Anne Applebaum is back from Afghanistan, and she has a tale to tell. According to Anne, the job is tough but doable. “Though Americans like to talk about “winning” and “losing” the war in Afghanistan, on the ground it’s clear that those categories aren’t relevant. Of course we can “win”: The real question is whether we are willing to pay the high cost of victory.”
I frankly don’t know what Anne means when she says the “categories” of winning and losing aren’t “relevant” and I don’t think she does either. But her point is obvious—victory is just a matter of will. But are we up to the challenge? Well, “the nearly 5,000 new troops promised last week by President Bush represent the beginning of a recognition of the scale of the challenge, but only that.”

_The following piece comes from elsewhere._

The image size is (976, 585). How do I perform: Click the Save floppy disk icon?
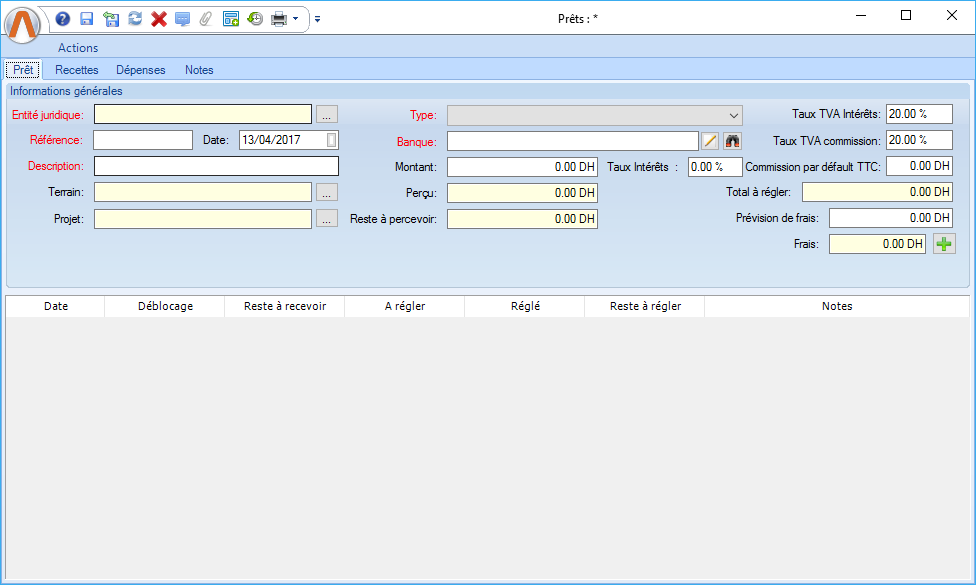(87, 18)
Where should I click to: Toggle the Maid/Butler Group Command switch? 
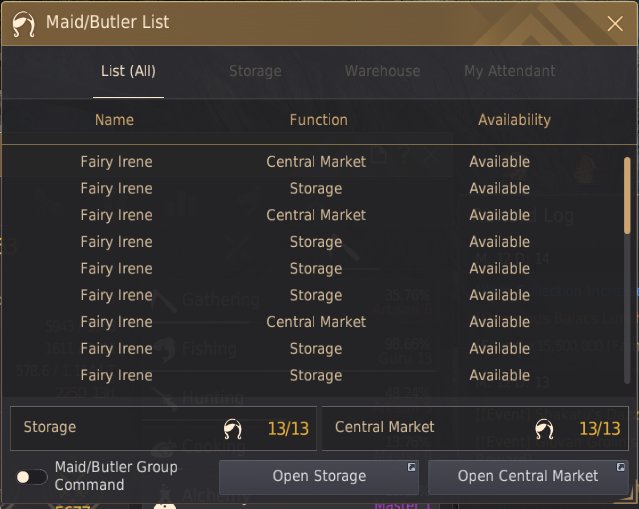pos(31,477)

So we’ve in Afghanistan for seven years and it’s only now that President Bush has shown “the beginning of a recognition of the scale of the challenge”? Sounds like we’ve been neglecting Afghanistan. Well, no. Wise guys like Barack Obama say that, but that’s not right. It’s just that, well, “we haven’t yet faced up to what we have undertaken to do here. Afghanistan is bigger than Iraq, more rugged, more impoverished and vastly more complicated, with more languages, more ethnic groups, more tribes and more-lethal neighbors. It has only begun to test our stamina.”
So after seven years in Afghanistan we’re just getting started? And Afghanistan is going to be “vastly more complicated” than Iraq, where we’ve spent over 4,000 lives and accumulated more than $2 trillion in debt, with no light at the end of the tunnel? Hey, sounds like we’re going to have lots of fun! But don’t blame George! He was only the President!